Danielle McLaughlin is an Irish author. Her collection of short stories, Dinosaurs on Other Planets (2015), won the Windham–Campbell Literature Prize for fiction and the Sunday Times Short Story Award. Her novel The Art of Falling (2021) was shortlisted for the International Dublin Literary Award.

==Works==
Aoife O'Regan described The Art of Falling for RTÉ as a "family drama set in Cork, where absolutely everyone is flawed". Martina Devlin described it in the Irish Independent as "a novel about how people hurt one another emotionally, yet somehow find a way to move beyond those wounds."

==Personal life==
McLaughlin lives in County Cork with her husband John, and their three children Ellie, Áine and Rory.

==Publications==
- Dinosaurs on Other Planets (2015)
- The Art of Falling.
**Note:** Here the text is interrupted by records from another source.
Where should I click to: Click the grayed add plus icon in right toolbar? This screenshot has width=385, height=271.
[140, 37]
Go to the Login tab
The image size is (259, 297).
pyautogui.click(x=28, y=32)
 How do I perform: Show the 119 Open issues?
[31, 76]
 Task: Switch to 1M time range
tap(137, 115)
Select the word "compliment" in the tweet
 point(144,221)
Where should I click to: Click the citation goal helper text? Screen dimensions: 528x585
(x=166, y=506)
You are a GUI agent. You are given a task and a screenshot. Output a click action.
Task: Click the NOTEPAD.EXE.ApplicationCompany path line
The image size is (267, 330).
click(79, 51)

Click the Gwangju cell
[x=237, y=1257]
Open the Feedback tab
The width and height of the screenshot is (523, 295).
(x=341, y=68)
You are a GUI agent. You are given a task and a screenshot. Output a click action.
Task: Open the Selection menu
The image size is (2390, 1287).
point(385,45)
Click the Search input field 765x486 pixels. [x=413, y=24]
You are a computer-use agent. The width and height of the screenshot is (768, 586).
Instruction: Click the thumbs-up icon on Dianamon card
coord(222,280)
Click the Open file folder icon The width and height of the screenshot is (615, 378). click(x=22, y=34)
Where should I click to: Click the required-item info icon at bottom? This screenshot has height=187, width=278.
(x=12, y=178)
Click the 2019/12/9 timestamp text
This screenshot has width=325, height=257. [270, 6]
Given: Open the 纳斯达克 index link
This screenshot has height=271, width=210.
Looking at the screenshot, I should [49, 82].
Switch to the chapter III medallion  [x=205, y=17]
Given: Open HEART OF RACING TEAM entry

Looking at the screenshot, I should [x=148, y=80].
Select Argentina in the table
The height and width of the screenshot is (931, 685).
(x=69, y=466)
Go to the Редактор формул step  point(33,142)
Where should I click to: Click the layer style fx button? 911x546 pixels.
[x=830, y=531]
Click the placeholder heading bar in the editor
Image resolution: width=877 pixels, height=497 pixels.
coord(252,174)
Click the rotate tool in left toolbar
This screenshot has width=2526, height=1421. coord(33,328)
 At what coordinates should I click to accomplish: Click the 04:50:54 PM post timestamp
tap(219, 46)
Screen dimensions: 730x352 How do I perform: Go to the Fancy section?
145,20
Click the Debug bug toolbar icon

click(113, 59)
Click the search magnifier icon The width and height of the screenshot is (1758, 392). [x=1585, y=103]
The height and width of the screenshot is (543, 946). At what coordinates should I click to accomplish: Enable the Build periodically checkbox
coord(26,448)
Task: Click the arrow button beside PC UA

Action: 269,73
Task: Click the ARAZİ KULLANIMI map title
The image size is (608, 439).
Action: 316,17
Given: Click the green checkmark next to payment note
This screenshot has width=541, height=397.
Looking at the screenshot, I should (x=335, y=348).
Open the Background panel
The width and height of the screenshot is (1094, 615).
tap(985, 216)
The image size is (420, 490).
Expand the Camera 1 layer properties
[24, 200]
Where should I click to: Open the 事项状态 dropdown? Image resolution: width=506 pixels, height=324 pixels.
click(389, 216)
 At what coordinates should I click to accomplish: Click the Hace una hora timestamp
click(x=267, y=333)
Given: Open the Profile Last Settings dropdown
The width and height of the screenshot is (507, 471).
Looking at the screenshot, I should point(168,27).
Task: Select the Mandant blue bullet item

London: John Murray, 2021. ISBN 978-1473613669.
- Rituals. Dublin: The Stinging Fly Press, 2026. ISBN 978-1916914049.

== Awards ==
- Winner, Willesden Herald International Short Story Prize in 2013 for Holidaying with the Megarrys.
- Joint winner, Windham–Campbell Literature Prize, fiction category in 2019. A $165,000 prize.
- Winner, Sunday Times Short Story Award in 2019 for A Partial List of the Saved. A £30,000 prize.
- Shortlisted, International Dublin Literary Award in 2022 for The Art of Falling.